Extend the following review of the book Corbynism from Below, continuing on from its last sentence.

Given passage>

== Segment start ==

Michael Calderbank reviews Corbynism from Below (ed. Mark Perryman), Lawrence & Wishart, 2019
The expectations following Corbyn’s rapid assent from perenially dissenting backbencher to Leader of Her Majesty’s Opposition were colossal. People expected that not only would Labour policy be overhauled – reversing the commitment to austerity-lite, benefit cuts, and tougher controls on immigation – but that Labour could make itself electable on a basis entirely different from the traditiojnal Blairite strategy of telling floating voters in Middle England marginals what they wanted to hear. Corbynites held out the promise of transforming the party into a mass social movement, fundamentally democratising its structures, and delivering a “new kind of politics” altogether.
People make history, Marx famously observed, but not in conditions of their own choosing. The key strategic space Labour holds under a First Past the Post electoral system has meant that efforts to form small breakaway alternative left formations have struggled to make sufficient breakthroughs to develop mass support. Those disenchanted from the Liberal Democrats following their outright embrace of Tory austerity priorities, mainly but not exclusively young people, were joined by Greens, ex-Labour members who left over the Stop the War coalition, and others for whom no party had previously spoken to their concerns.

== Segment end ==

Information provided>
== Segment start ==

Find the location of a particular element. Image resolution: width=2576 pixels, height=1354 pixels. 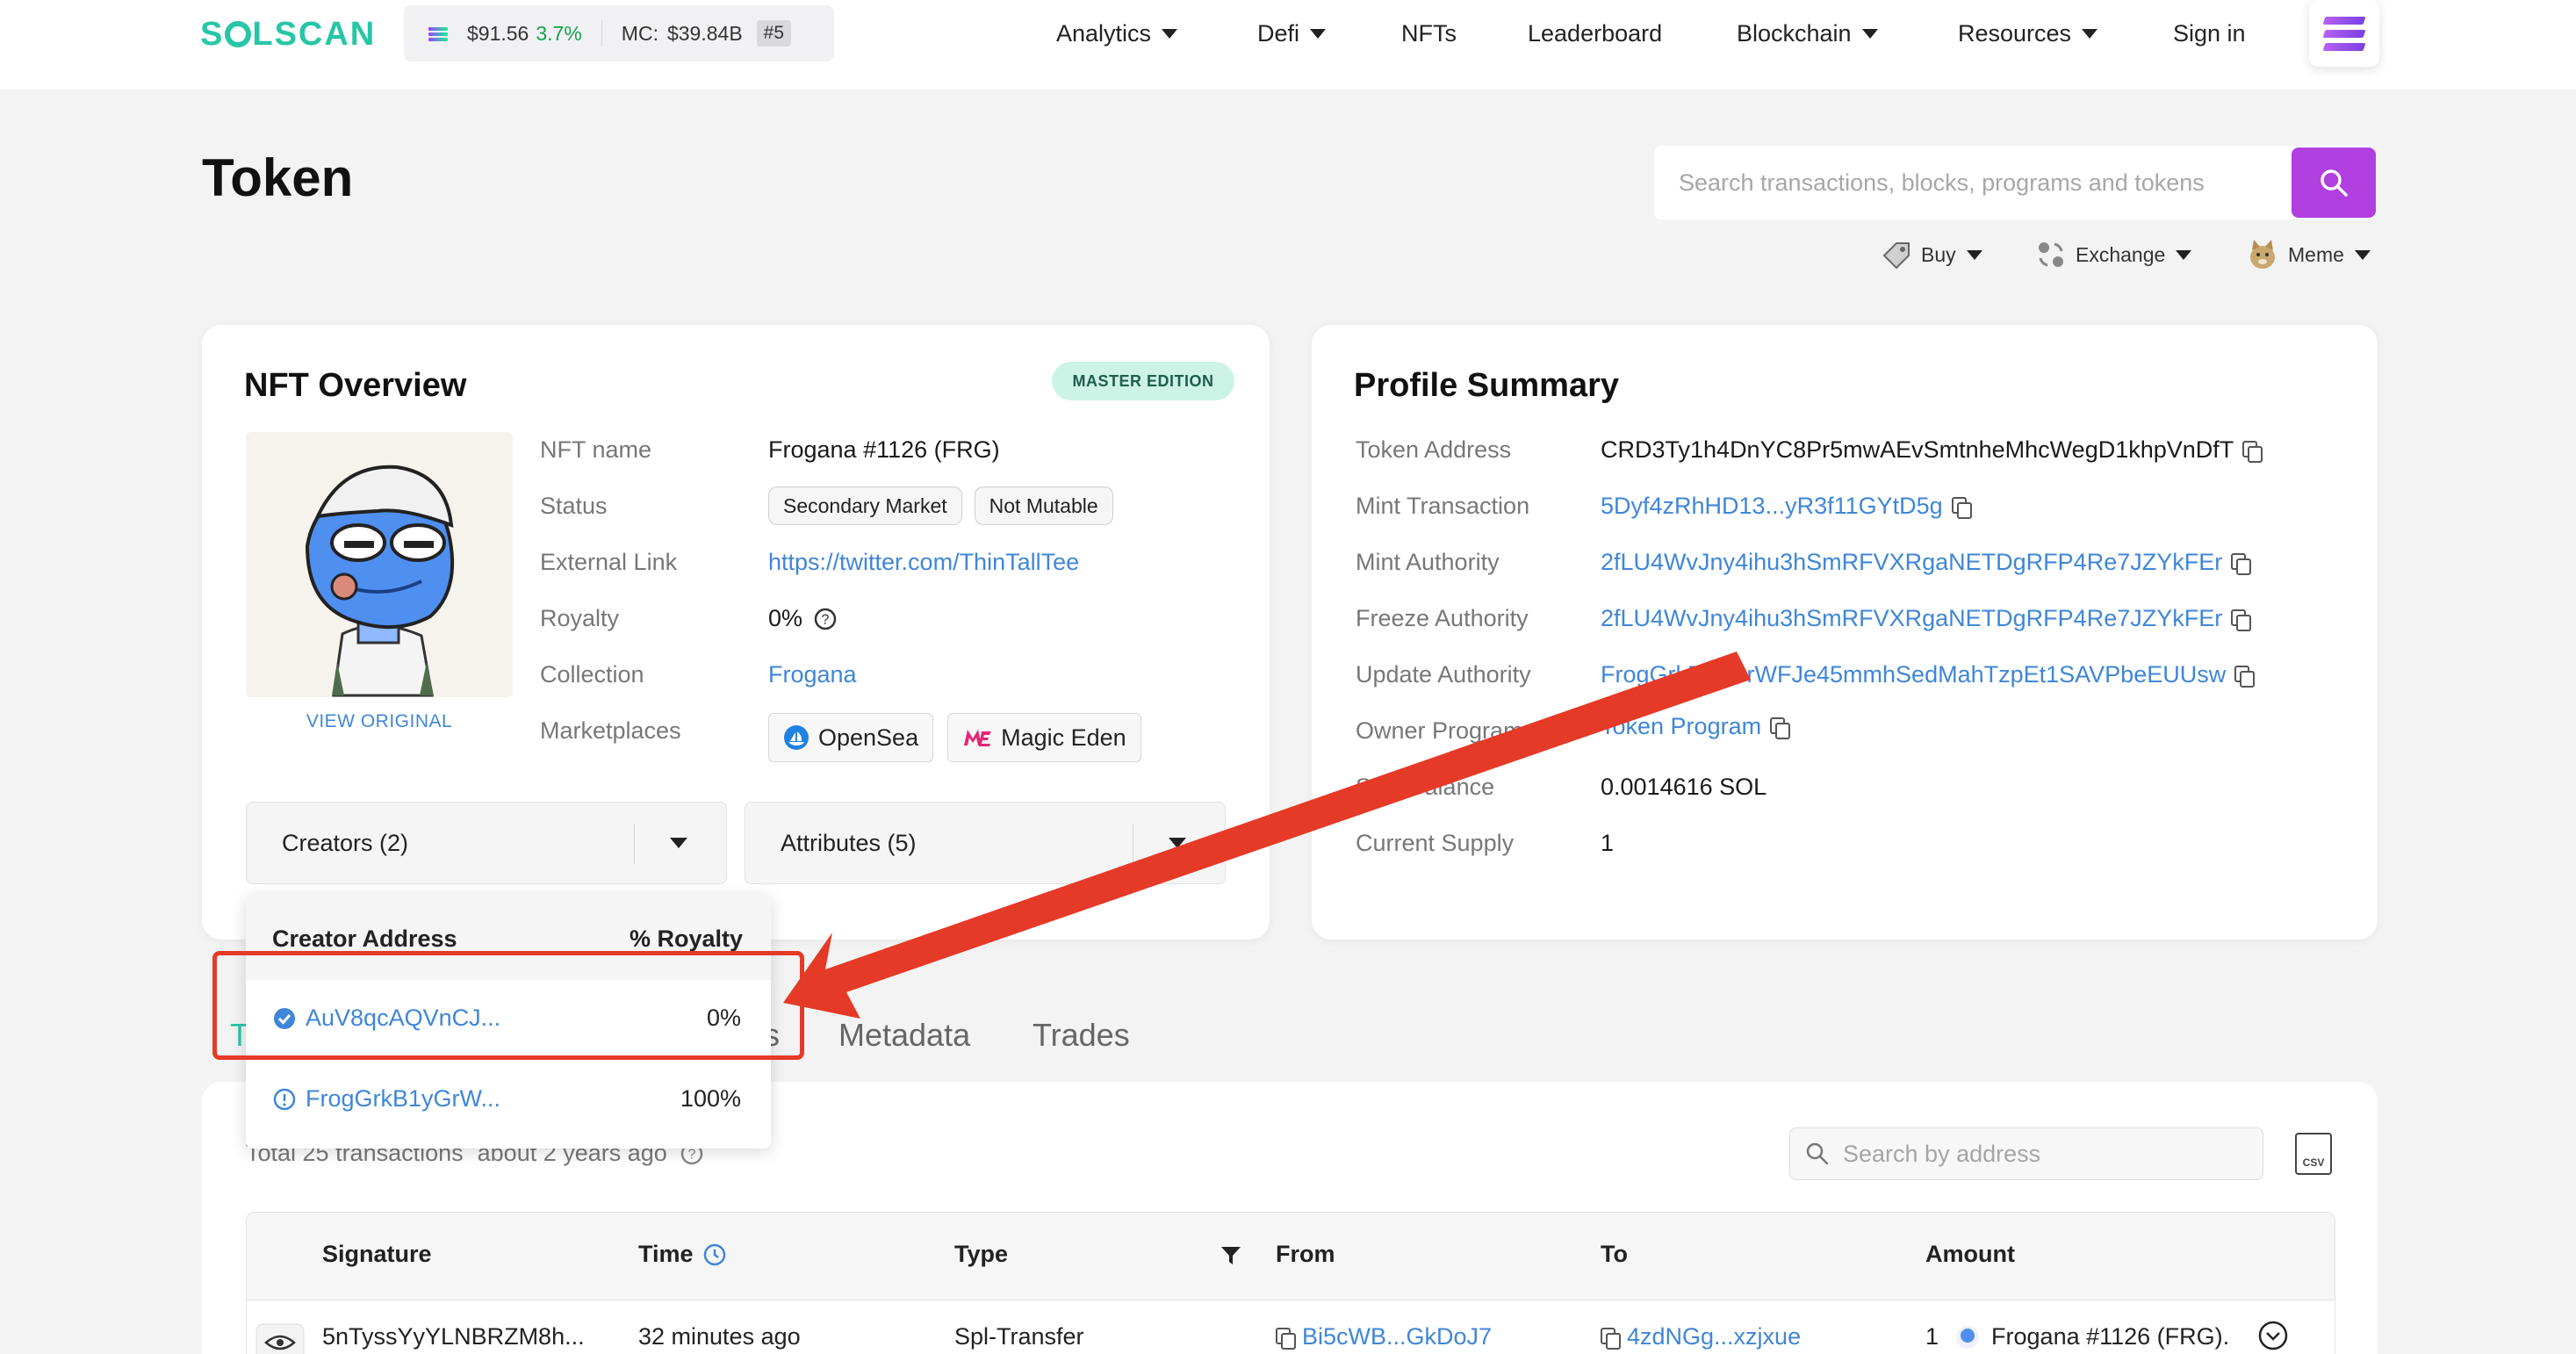

label-marketplaces: Marketplaces is located at coordinates (610, 730).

== Segment end ==

Reply>
Of course, the Labour Party was not a competely blank canvas – the institutional forms of Labourism, such as the power and relative autonomy of the Parliamentary Labour Party, the bureuacratically exercised power of the affiliated trade union leaderships, and the managerial conservatism of the party officialdom all remained in place. Working within the framework of Labour necessarily entails accepting an degree of electoralism, Parliamentarism, and constitutional conservatism, even if people are consciously trying to move beyond the limits of such a vision. As early as the 1950s Ralph Miliband warned that “the belief in the effective transformation of the Labour Party into an instrument of socialist policies is the most crippling of all illusions to which socialists in Britain have been prone”. If Corbyn is to succeed despite the odds, a sufficiently counterveiling force of extra-Parliamentary popular pressure has to be developed (as Lindsay German correctly observes in this volume).
This collection of essays, brought together by Mark Perryman, whose keynote essay asks how far the Corbyn leadership has got in terms of developing a radical political alternative, not primarlily in policy terms, but in terms of the political culture sustaining it. It’s not enough for power to be concentrated in the office of Coryn as Leader of the Opposition (or LOTO) and imposed on the party from above, by weight of bureaucratic order. At the same time, strategic coherence and message-discipline can hardly be scattered to the four winds if Labour is to be seen as a credible party of government. Social movements and political parties have different dynamics and pressures, with different challenges and opportunities. How can a project for radical social change bring the two into alignment, without prematurely collapsing one into the other?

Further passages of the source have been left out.